Nick Jonas worries about little brother Frankie joining a college fraternity

(L-R) The Jonas Brothers Kevin Jonas, Nick Jonas, Frankie Jonas and Joe Jonas backstage after Nick Jonas' debut in "How To Succeed In Business Without Really Trying" on Broadway at The Hirshfeld Theatre on January 24, 2012 in New York City. Rob Kim/Getty Images

It seems like just yesterday we were “dabbing” along with Frankie Jonas as we admired his senior prom pictures and now he’s officially a college freshman. Although proud of his little brother’s accomplishments, Nick Jonas‘ new film Goat has him a little worried about Frankie joining a fraternity and getting hazed in the process.

Goat explores the dark side of college Greek life and fraternity culture. The 24-year-old former Wyckoff resident stars as a popular member of a college frat. His younger brother is looking for an easy way to make friends and fit in at the school as a new student, so he decides to pledge that same fraternity. The parties and girls make it alluring for his younger brother, but once ‘hell week’ (initiation process used to make or break the pledges) arrives, Nick’s character quickly realizes  just how emotionally and physically destructive hazing can be.

“My little brother started college a month ago,” Nick told People. “You can imagine after making this film, I had a very real conversation with him where I said, ‘Okay, before you even think about joining a fraternity, you need to watch this movie.'”

(L-R) Musicians Kevin Jonas, Joe Jonas and Nick Jonas of Jonas Brothers with Frankie Jonas (C) arrive at Nickelodeon's 2009 Kids' Choice Awards at UCLA's Pauley Pavilion on March 28, 2009 in Westwood, California. Kevin Winter/Getty Images

Like any siblings, the “Champagne Problems” crooner revealed he has a “complicated and great” relationship with his brothers, which is why he only wants the best for them. The film allowed him to discover new things about himself and  his belief. He also questioned what his path would have been like if he decided to go to college instead of pursuing music.

While Nick has nothing against fraternity culture, he does believe the film has opened his eyes, and hopefully the eyes of others, to understand all sides of the organization.

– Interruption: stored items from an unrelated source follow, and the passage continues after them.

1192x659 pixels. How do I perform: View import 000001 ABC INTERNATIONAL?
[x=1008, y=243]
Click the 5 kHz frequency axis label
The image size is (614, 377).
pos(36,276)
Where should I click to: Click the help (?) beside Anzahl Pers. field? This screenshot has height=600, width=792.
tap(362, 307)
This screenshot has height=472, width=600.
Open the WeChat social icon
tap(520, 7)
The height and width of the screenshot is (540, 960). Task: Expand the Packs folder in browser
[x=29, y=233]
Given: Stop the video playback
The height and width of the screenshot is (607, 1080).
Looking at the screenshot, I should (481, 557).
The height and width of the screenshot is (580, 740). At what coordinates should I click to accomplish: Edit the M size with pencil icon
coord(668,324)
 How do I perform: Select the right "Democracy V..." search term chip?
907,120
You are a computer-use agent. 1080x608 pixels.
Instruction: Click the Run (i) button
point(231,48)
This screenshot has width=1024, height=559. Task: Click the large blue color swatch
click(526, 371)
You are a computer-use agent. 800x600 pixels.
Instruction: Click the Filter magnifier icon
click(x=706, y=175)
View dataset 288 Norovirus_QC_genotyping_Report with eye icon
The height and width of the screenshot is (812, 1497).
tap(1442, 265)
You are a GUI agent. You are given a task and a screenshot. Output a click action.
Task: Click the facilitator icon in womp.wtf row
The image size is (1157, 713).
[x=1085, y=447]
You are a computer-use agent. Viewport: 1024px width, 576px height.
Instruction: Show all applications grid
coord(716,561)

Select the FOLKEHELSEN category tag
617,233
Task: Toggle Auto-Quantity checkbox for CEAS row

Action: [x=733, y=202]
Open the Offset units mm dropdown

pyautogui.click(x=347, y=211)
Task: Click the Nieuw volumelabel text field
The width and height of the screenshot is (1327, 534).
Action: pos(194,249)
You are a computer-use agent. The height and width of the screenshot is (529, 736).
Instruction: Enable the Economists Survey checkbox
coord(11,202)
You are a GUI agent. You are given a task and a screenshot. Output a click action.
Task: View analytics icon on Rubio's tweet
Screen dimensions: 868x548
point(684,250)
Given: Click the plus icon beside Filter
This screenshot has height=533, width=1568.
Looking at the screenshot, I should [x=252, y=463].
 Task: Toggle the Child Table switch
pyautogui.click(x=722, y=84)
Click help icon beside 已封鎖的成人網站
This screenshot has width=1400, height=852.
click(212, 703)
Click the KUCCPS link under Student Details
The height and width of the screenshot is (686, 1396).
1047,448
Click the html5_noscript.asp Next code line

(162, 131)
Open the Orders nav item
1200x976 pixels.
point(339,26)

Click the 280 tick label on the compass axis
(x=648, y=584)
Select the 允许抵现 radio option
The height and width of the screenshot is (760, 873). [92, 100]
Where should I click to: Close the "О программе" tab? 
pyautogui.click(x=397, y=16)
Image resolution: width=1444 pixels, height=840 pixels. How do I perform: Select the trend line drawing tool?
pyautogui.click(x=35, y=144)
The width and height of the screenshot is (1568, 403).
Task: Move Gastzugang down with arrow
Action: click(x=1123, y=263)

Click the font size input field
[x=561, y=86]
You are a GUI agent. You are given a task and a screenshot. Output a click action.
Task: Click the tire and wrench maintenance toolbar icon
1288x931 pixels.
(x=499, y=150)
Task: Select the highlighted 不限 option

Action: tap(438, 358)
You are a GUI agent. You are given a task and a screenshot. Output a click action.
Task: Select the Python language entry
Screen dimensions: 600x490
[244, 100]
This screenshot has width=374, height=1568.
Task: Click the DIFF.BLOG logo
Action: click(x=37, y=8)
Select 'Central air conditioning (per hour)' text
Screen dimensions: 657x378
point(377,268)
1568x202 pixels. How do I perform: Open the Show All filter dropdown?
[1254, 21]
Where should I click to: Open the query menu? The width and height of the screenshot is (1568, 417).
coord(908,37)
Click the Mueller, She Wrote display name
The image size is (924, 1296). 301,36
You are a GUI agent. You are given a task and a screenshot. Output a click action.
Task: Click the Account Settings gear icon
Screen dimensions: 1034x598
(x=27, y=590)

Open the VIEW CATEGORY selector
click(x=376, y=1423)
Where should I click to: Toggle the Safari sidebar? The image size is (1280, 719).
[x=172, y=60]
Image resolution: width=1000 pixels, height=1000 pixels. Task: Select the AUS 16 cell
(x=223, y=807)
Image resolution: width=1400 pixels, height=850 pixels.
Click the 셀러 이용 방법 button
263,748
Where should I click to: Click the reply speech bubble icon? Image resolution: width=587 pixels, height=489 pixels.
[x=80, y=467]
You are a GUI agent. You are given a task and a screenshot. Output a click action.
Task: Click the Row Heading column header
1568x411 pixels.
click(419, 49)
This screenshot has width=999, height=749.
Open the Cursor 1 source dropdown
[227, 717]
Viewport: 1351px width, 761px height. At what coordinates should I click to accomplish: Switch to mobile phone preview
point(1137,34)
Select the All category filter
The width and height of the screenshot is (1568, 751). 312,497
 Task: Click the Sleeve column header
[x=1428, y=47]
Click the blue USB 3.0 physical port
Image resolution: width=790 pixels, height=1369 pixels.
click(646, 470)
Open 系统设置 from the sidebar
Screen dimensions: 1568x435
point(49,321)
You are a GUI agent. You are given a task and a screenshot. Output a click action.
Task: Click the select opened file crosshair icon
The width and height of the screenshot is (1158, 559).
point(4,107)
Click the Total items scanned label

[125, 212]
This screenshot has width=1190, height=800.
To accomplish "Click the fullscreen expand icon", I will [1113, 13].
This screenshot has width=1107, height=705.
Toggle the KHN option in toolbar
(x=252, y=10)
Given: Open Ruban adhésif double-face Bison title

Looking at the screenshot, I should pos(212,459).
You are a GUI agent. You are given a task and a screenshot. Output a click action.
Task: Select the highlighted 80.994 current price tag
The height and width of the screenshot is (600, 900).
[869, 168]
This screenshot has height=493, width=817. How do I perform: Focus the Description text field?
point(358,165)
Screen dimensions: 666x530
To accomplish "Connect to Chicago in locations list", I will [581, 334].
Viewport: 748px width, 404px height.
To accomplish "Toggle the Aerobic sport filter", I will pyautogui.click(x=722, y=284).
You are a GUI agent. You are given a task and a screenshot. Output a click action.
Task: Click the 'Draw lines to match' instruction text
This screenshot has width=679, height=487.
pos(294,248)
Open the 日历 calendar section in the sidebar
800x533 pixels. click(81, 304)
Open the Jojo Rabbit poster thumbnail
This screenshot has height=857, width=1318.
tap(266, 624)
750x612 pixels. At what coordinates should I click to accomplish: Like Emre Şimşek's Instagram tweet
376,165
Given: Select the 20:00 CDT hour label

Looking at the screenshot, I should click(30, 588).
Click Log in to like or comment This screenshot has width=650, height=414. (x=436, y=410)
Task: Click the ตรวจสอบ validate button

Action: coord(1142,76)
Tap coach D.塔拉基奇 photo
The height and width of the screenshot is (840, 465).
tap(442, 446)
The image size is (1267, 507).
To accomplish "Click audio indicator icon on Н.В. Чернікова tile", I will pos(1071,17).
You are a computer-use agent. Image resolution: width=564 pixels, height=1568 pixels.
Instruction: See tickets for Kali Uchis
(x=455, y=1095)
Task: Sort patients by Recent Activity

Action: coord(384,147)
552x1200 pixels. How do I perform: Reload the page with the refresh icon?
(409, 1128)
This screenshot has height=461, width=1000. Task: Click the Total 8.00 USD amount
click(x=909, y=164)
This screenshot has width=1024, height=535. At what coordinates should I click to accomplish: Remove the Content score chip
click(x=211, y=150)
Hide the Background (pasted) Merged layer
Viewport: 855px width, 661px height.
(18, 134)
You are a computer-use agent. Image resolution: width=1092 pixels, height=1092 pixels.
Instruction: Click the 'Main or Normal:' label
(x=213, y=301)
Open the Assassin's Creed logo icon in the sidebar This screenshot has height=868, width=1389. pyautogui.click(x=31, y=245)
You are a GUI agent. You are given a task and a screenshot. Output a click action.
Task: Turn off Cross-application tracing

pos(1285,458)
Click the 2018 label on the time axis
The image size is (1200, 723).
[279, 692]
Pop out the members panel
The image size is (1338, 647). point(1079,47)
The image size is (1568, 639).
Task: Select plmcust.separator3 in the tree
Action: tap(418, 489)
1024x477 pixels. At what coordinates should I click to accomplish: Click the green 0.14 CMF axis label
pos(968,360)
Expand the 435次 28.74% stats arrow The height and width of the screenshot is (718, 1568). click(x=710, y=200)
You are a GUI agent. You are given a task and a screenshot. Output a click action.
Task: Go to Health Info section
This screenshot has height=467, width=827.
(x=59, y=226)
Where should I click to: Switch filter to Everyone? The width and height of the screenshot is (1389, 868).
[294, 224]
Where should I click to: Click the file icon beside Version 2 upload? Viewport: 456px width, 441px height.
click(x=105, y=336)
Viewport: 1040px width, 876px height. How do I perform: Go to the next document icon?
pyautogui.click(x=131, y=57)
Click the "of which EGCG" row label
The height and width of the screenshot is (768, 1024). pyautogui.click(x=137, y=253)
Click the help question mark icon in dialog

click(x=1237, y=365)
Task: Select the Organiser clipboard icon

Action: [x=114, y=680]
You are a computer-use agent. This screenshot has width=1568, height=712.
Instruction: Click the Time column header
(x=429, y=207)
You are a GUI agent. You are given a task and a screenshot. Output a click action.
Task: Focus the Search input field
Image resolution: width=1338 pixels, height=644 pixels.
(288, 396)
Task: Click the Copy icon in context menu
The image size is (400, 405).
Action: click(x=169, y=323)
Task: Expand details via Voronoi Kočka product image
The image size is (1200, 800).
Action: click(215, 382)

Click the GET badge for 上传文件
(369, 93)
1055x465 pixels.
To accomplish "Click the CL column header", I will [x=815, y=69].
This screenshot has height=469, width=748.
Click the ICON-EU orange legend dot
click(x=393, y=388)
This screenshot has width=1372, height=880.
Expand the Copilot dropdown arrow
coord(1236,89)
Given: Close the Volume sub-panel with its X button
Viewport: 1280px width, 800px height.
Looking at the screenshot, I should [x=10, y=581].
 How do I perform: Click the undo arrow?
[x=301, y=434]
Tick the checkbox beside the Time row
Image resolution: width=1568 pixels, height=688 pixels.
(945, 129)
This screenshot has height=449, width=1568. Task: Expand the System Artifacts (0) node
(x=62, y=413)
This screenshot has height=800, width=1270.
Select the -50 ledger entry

“I really hope this movie does become a tool for people to see what the darkest side of that world can be, ” Nick added. “We’ve all talked about the fact that we didn’t set out to make a movie that is an indictment of the fraternity culture. There are some things that I think are probably really great about it.”

You can catch Nick alongside James Franco and more in Goat, playing in select theaters across the country now.